▶ Quoted passage:
# The Movies ''Game'' Error



## choko (Sep 8, 2014)

Hello i currently installed one of my favourite old games ''The Movies'' however i am unable to play it due to an error.

Micrisift Visual C++ Runtime Library​ Runtime Error!
Program D:\Games\TheMovies\MoviesSE.exe
This aplication requested the Runtime to terminate it an unusual way 
Pleas contact the application's support team for more information.


I have tried many things like reinstalling the game downloading all Microsoft Visual C++ Redistributanle pacages. Something to do with command windows the exact command was ''set IncreaseUserVA 2800'' how ever nothing helped me.

So if there is anyone that can help me pleas do so i have went through so many forums and websites but not one resolved my problem.


----------



## greenbrucelee (Apr 24, 2007)

The game is not supported by windows 7 or 8 you could try running it in compatability mode for xp.


----------



## choko (Sep 8, 2014)

Hi yes i did try it. The same problem occured the characters did not load (they were all black) and the game stoped working howerver the error message did not pop out. And just like in the error case i had to use task manager to shut the game down.


----------



## greenbrucelee (Apr 24, 2007)

please read this, there are some tips on there to get the game to work in windows 8 I cant play the movies game from lionhead studios on windows 8 - Microsoft Community


----------



## choko (Sep 8, 2014)

its a different problem. i was able to install the game run it but after some time playing it it stops working. when i do run the game in windows xp compability mode error window is not coming out but i stops working in the same way as if the error window was poping out. I hear one blip game frezzes. when i get my task manager window the game screen goes white. then i have to end the task.


----------



## greenbrucelee (Apr 24, 2007)

please post your systems specs or model number of your computer?

▶ Brief 1:
In the forum thread about The Movies error, what exact command did the original poster try in the command window?

[Stored data]
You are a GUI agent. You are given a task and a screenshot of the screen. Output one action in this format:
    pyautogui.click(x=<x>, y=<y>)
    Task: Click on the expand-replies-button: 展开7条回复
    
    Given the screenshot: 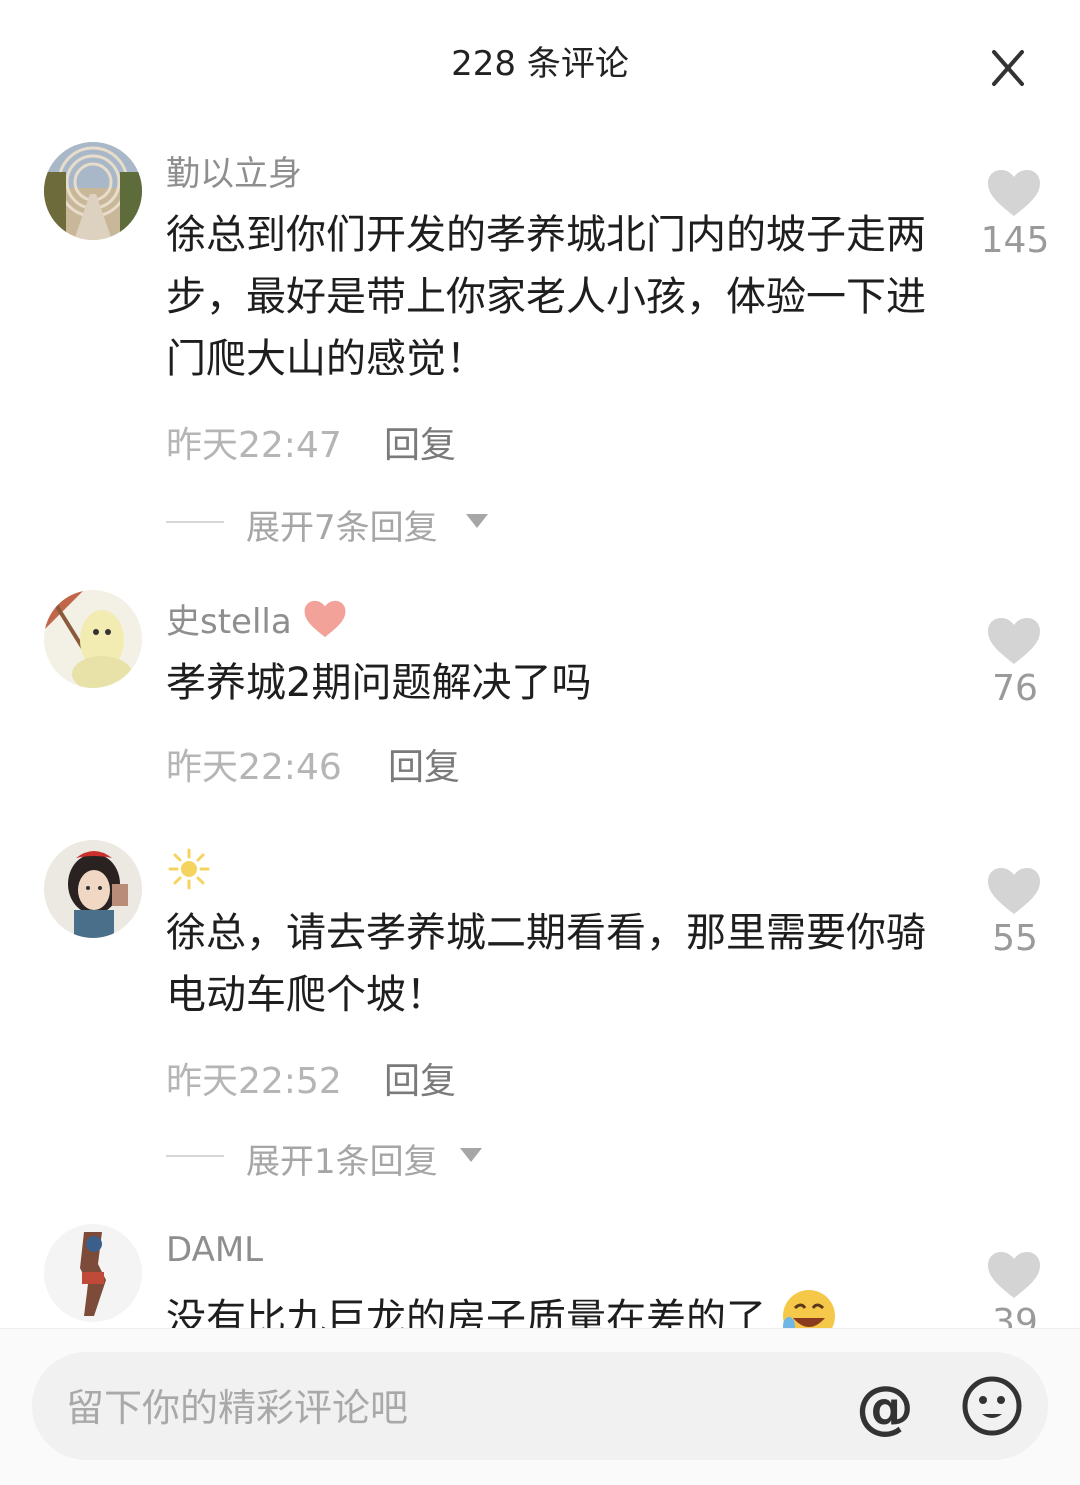 What is the action you would take?
    pyautogui.click(x=331, y=524)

▶ Brief 2:
Repeat the lines of the records verbatim, from the first line of the records through the line holding "Task: Click on", inclusive.

▶ Response 1:
set IncreaseUserVA 2800

▶ Response 2:
You are a GUI agent. You are given a task and a screenshot of the screen. Output one action in this format:
    pyautogui.click(x=<x>, y=<y>)
    Task: Click on the expand-replies-button: 展开7条回复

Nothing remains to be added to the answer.